A state appeals panel says a Cook County judge wrongly cut short a produce distributor's bid to keep some wholesalers on the hook for potential liability for an E. coli outbreak linked to cilantro served at two Carbon fast-casual Mexican restaurants in Chicago.
The root issue dates to the summer of 2016 when an E. coli breakout sickened patrons at two Carbon fast-casual Mexican restaurants in Chicago. More than 50 personal injury lawsuits stemming from the incidents ended via settlements before going to trial in March 2020. But a breach of implied warranty claim from distributor Martin Produce against wholesalers La Galera Produce and Jack Tuchten Wholesale Produce continued.
According to court records, while Martin continues to assert the cilantro in question was clean, it also maintains any finding it breached implied warranty of merchantability should also apply to the wholesalers. Cook County Circuit Court Judge Daniel Kubasiak disagreed, granting summary judgment to La Galera and Tuchten by explaining Martin failed to provide pre-suit notice under Uniform Commercial Code requirements.
Martin challenged that decision before the Illinois First District Appellate Court, which ruled June 7. Justice Mary Mikva wrote the opinion; Justices Freddrenna Lyle and David Navarro concurred.

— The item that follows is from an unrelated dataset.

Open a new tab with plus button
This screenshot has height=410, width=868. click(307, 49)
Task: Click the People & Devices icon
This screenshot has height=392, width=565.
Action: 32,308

According to Mikva, Martin’s chief argument on appeal is the notice requirement doesn’t apply if the breach allegation involves perishable goods with latent defects. Martin also said even if the notice requirement does apply, Illinois Supreme Court precedent contains exceptions for “actual knowledge of the defect or notification through the filing of the buyer’s complaint.”
The panel rejected Martin’s position the wholesalers forfeited their failure to notify argument by not raising it before seeking summary judgment. It agreed with Tuchten’s suggestion Martin lost the right to make that contention by itself failing to raise it earlier. Mikva also said Martin’s forfeiture argument lacks merit because lack of pre-suit notice is not an affirmative defense that must be raised at a certain point.
Regarding the notice requirement itself, Mikva wrote the panel wasn’t convinced “a broad, court-recognized exception for goods that are perishable, have latent defects, or are intended for human consumption is appropriate here.” She explained there is no Illinois precedent endorsing Martin’s position, Uniform Commercial Code language bolsters the wholesalers’ defense and a 2021 Illinois First District Appellate Court opinion, Baja Foods v. Spartan Surfaces, rejected an argument “the inability to cure a defect, on its own, should relieve the buyer of its notice obligation.”
While acknowledging that notice of the alleged contamination wouldn’t have changed anything for the people who consumed the cilantro, the panel said, it would’ve allowed companies to gather evidence, investigate potential breaches and take other useful actions, such as pursuing settlements.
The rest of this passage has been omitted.